[Records from a data collection]
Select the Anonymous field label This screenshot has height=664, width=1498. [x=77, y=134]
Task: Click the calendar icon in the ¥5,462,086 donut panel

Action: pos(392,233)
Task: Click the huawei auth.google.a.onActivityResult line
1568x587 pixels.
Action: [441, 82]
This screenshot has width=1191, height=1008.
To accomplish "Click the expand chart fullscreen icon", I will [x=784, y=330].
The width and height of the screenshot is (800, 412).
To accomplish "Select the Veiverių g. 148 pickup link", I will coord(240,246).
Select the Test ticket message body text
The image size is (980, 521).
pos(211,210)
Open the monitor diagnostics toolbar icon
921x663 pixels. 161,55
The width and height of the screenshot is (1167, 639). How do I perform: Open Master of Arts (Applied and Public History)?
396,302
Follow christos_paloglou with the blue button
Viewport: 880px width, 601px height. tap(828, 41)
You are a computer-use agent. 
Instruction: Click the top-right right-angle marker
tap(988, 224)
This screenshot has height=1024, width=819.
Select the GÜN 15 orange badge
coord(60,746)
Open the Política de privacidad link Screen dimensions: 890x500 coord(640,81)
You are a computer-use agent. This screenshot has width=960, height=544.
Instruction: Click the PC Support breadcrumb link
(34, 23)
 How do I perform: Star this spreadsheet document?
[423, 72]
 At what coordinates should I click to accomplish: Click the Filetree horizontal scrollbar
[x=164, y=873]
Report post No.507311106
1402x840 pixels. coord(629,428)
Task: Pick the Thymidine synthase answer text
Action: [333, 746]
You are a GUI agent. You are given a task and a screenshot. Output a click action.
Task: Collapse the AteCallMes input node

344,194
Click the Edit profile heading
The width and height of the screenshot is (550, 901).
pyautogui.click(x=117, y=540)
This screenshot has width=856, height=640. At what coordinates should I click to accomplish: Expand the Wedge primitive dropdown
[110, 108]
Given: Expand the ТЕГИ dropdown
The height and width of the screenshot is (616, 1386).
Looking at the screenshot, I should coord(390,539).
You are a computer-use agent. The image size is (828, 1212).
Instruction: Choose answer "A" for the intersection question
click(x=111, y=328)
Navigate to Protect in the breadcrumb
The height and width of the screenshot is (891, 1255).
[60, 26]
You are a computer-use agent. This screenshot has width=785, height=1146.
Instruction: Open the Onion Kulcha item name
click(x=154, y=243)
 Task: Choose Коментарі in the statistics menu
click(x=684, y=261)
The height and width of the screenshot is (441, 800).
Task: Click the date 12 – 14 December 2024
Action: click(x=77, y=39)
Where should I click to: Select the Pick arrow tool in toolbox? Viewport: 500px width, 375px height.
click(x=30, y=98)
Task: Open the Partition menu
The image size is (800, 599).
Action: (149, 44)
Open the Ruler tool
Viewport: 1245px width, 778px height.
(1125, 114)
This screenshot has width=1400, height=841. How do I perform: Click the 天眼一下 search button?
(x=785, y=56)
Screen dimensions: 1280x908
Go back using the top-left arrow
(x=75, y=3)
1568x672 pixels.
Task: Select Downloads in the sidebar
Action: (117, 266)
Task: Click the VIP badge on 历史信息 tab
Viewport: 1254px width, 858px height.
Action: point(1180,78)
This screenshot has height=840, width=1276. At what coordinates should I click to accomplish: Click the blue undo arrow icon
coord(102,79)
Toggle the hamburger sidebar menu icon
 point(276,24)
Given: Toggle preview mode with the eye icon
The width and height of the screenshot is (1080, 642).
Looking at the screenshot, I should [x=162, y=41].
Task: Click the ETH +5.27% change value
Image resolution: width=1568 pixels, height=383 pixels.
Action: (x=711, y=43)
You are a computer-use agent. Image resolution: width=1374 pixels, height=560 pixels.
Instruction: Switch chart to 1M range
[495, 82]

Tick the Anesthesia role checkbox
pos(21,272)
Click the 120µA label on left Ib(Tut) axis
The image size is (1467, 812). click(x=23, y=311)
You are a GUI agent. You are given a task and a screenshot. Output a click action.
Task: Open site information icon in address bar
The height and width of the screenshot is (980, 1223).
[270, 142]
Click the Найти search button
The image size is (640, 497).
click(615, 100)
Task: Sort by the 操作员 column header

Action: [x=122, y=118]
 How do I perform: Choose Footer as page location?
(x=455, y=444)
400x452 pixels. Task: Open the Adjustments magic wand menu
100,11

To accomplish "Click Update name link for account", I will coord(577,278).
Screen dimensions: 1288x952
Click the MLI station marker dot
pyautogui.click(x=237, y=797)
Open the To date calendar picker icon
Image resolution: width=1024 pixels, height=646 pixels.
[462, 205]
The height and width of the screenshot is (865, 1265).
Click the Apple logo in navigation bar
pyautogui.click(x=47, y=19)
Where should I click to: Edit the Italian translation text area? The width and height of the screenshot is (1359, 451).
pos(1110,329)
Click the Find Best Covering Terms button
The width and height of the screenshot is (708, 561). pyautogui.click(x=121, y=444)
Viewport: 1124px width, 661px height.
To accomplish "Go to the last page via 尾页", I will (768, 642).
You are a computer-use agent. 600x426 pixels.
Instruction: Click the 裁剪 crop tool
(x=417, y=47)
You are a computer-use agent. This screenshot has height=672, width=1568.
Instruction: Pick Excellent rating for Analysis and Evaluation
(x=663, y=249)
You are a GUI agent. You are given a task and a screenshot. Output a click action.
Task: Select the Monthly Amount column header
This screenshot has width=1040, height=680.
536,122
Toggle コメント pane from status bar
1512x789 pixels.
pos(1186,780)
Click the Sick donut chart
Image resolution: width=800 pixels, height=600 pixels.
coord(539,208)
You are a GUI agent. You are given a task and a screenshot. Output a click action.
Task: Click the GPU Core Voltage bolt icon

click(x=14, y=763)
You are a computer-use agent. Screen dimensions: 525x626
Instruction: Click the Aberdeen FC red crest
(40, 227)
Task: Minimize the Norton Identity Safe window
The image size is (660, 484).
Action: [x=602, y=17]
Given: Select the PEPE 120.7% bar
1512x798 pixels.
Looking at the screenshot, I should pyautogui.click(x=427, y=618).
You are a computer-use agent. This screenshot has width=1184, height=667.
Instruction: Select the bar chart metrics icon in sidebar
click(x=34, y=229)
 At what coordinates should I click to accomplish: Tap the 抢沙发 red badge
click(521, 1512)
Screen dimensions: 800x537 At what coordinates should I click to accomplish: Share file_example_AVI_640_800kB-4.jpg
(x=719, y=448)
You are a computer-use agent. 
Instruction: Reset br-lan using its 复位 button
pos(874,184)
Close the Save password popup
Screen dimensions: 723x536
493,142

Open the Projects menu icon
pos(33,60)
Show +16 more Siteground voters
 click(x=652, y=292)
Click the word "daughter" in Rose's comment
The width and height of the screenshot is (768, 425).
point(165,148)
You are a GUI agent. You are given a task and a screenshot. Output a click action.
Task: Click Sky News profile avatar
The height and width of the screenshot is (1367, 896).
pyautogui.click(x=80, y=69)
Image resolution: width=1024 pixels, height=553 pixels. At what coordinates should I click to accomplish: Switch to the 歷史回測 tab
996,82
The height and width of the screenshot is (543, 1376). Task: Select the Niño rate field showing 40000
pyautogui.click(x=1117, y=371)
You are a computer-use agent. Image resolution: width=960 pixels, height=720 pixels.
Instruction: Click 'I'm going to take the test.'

• TASK
Above are some records; copy exactly the lines from the one with "Task: Click the ETH +5.27% change value" through the one with "Viewport: 1124px width, 661px height.", both included, and no others.

• REPLY
Task: Click the ETH +5.27% change value
Image resolution: width=1568 pixels, height=383 pixels.
Action: (x=711, y=43)
You are a computer-use agent. Image resolution: width=1374 pixels, height=560 pixels.
Instruction: Switch chart to 1M range
[495, 82]

Tick the Anesthesia role checkbox
pos(21,272)
Click the 120µA label on left Ib(Tut) axis
The image size is (1467, 812). click(x=23, y=311)
You are a GUI agent. You are given a task and a screenshot. Output a click action.
Task: Open site information icon in address bar
The height and width of the screenshot is (980, 1223).
[270, 142]
Click the Найти search button
The image size is (640, 497).
click(615, 100)
Task: Sort by the 操作员 column header

Action: [x=122, y=118]
 How do I perform: Choose Footer as page location?
(x=455, y=444)
400x452 pixels. Task: Open the Adjustments magic wand menu
100,11

To accomplish "Click Update name link for account", I will coord(577,278).
Screen dimensions: 1288x952
Click the MLI station marker dot
pyautogui.click(x=237, y=797)
Open the To date calendar picker icon
Image resolution: width=1024 pixels, height=646 pixels.
[462, 205]
The height and width of the screenshot is (865, 1265).
Click the Apple logo in navigation bar
pyautogui.click(x=47, y=19)
Where should I click to: Edit the Italian translation text area? The width and height of the screenshot is (1359, 451).
pos(1110,329)
Click the Find Best Covering Terms button
The width and height of the screenshot is (708, 561). pyautogui.click(x=121, y=444)
Viewport: 1124px width, 661px height.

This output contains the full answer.